Os perigos da alienação parental

Enviada em 29/09/2022

Alienação pariental é caracterizada por medidas tomadas pelos pais ou quaisquer adultos sob autoridade, guarda ou vigilância que influenciem negativamente a relação da criança ou adolescente com o genitor. Esse ato traz diversas consquequências para o indivído que a sofre, como problemas psicológicos, além de afetar negativamente a relação afetiva com o pai a quem foi alienado.

Durante a pandemia os casos deste ato cresceram significativamente. Segundo o Conselho Nacional de Justiça, em 2020 o aumento foi de 171% comparado ao ano de 2019. Isso ocorreu devido a diversos fatores, como problemas de convivência e até mesmo violência doméstica. Porém, traz consequências significativas na vida da criança ou adolescente que passam por tal experiência, muitas vezes traumática, uma vez que ainda não possuem completa maturidade para compreender o ocorrido. Assim, os abusos psicológicos de uma alienação parental, tais como a desqualificação da paternidade ou o impedimento da visitação, têm como consequência a tristeza, angústia e outros sentimentos negativos, além de poderem acarretar em transtornos mentais, como depressão e ansiedade.

Afim de solucionar o problema, em maio de 2022, foi aprovada uma alteração na Lei 13218/2010, que dispõe sobre a alienação pariental. Tais mudanças incluem que visitações mínimas supervisionadas deverão ocorrer em fóruns e que as crianças e adolescentes vítimas de tal ato devem passar por acompanhamento psicológico periodicamente. Apesar de serem medidas eficazes após eventuais denúncias e comprovação, elas não protegem os indivídos antes de manipulações e traumas emocionais.

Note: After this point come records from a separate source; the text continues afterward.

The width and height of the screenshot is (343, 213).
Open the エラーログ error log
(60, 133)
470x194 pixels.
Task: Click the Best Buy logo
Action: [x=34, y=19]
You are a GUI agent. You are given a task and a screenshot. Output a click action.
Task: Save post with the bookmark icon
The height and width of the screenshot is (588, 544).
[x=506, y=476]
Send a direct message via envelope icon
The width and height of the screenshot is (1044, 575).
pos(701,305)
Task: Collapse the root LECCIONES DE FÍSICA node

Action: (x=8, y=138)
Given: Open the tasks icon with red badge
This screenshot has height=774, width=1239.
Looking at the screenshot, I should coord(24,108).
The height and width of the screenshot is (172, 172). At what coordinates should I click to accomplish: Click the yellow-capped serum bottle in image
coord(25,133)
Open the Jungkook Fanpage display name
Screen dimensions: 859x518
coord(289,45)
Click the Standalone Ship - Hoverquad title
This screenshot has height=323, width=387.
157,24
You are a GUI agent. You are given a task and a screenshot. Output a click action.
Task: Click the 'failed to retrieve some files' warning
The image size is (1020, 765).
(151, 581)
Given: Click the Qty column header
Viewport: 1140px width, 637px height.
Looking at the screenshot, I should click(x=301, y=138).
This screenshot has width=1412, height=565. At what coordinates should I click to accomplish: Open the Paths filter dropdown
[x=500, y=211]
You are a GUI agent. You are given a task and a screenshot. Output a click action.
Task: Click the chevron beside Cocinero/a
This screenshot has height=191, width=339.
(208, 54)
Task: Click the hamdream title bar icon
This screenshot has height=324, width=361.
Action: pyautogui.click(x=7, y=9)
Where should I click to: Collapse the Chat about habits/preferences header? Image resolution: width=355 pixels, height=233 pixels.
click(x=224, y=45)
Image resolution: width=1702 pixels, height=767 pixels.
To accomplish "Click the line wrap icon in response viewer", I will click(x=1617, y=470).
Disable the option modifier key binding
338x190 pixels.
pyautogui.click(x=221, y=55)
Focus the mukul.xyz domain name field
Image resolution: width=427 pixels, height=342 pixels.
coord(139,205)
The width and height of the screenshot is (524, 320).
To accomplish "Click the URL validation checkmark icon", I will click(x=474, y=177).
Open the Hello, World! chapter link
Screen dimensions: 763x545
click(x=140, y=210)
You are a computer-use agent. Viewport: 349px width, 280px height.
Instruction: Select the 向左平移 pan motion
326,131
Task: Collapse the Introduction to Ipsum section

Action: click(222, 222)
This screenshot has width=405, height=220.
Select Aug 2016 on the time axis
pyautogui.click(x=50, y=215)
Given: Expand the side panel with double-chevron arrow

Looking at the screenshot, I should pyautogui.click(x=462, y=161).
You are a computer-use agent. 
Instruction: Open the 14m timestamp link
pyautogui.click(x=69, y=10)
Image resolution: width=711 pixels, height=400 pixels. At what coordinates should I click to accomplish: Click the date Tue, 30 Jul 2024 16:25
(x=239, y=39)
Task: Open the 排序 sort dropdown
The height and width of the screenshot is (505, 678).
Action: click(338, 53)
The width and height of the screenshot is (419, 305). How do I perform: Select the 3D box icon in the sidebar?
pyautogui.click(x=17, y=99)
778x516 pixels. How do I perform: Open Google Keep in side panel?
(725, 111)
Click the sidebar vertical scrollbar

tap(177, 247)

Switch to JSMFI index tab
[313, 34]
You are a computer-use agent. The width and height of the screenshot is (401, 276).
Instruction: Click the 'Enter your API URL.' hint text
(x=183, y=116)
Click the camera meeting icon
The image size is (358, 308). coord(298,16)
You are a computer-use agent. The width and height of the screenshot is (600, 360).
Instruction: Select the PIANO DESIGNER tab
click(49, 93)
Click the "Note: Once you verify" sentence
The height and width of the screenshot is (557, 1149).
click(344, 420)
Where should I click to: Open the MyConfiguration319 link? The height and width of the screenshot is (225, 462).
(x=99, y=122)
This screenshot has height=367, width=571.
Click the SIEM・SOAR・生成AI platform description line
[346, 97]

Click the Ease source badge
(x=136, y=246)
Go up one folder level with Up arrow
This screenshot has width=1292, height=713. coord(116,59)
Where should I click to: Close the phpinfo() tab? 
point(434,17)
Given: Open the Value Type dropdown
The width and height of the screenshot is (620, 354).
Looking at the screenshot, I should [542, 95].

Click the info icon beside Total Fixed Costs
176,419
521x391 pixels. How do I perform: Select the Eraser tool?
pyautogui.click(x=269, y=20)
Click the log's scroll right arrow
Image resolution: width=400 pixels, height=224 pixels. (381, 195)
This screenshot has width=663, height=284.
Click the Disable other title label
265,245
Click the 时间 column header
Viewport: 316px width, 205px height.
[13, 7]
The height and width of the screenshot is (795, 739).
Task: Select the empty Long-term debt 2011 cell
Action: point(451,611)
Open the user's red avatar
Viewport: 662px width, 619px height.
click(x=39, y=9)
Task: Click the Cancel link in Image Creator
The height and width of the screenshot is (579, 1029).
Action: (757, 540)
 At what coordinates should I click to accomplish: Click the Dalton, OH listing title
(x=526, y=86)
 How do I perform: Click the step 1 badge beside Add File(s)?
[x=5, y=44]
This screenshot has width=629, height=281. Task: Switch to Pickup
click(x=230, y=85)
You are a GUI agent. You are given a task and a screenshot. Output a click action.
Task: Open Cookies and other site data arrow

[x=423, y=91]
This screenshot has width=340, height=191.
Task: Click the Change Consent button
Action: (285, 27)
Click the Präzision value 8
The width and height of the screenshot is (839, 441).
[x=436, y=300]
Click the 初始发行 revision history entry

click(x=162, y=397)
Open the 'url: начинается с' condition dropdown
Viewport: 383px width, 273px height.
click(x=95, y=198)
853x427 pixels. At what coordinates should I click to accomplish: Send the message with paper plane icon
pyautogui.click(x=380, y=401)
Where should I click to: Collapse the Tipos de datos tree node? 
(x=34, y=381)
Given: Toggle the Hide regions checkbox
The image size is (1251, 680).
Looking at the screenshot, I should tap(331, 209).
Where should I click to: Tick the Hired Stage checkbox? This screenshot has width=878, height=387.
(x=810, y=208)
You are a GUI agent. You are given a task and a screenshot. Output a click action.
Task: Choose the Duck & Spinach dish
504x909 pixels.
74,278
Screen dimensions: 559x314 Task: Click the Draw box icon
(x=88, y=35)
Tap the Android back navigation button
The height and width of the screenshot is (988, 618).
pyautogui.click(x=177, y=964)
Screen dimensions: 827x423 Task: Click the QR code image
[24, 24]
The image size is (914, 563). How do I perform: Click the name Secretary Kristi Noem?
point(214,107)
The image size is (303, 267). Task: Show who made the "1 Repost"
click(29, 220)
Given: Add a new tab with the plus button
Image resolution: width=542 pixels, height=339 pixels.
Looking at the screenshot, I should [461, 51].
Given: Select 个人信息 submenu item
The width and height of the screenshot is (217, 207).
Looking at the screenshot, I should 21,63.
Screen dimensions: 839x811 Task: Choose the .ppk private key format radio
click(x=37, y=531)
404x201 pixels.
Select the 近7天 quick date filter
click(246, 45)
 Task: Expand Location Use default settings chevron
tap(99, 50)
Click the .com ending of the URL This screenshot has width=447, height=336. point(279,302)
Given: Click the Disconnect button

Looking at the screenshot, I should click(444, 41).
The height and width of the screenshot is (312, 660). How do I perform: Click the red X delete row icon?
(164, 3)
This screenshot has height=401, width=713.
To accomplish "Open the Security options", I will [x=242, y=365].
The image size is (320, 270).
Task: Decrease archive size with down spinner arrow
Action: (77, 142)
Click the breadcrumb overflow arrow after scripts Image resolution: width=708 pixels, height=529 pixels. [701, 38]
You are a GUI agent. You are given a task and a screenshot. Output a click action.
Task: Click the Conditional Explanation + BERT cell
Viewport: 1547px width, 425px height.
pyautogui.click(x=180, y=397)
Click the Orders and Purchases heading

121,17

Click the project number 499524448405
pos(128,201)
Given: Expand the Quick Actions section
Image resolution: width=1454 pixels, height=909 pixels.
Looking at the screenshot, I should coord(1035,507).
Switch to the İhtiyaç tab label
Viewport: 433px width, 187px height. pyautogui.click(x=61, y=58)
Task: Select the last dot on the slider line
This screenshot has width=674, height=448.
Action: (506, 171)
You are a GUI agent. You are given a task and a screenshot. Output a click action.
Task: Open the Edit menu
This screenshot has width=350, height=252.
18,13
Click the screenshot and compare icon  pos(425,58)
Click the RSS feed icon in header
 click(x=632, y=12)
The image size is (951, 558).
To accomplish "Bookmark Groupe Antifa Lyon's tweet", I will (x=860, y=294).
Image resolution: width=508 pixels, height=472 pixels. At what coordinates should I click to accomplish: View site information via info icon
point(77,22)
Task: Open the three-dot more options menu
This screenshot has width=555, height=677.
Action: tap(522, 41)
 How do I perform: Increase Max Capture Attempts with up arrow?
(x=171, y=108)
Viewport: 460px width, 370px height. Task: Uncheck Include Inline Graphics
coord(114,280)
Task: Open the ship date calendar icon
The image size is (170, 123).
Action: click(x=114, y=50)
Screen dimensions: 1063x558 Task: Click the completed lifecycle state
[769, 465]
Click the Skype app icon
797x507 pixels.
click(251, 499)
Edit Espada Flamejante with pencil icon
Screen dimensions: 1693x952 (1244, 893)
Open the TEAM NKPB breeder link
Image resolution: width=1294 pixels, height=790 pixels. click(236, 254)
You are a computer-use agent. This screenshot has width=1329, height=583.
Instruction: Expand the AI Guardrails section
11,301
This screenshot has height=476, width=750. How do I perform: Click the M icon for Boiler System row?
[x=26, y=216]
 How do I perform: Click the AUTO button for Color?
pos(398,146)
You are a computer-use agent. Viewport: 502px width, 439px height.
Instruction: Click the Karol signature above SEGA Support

Portanto, é inegável as consequências que a alienação pariental traz para as vítimas, prinicipalmente psicológicas. Assim, o pai ou mãe que suspeita estar sofrendo de tal ato deve buscar ajuda judicial rapidamente, contadando um advogado, além do Conselho Tutelar, onde irá receber orientações e serão apuradas as informações sobre o caso. Dessa forma, se iniciará um processo para que se reestabeleça o vínculo entre pai e filho. Além disso, é fundamental a criança passar por acompanhamento psicológico para que se supere os abusos sofridos.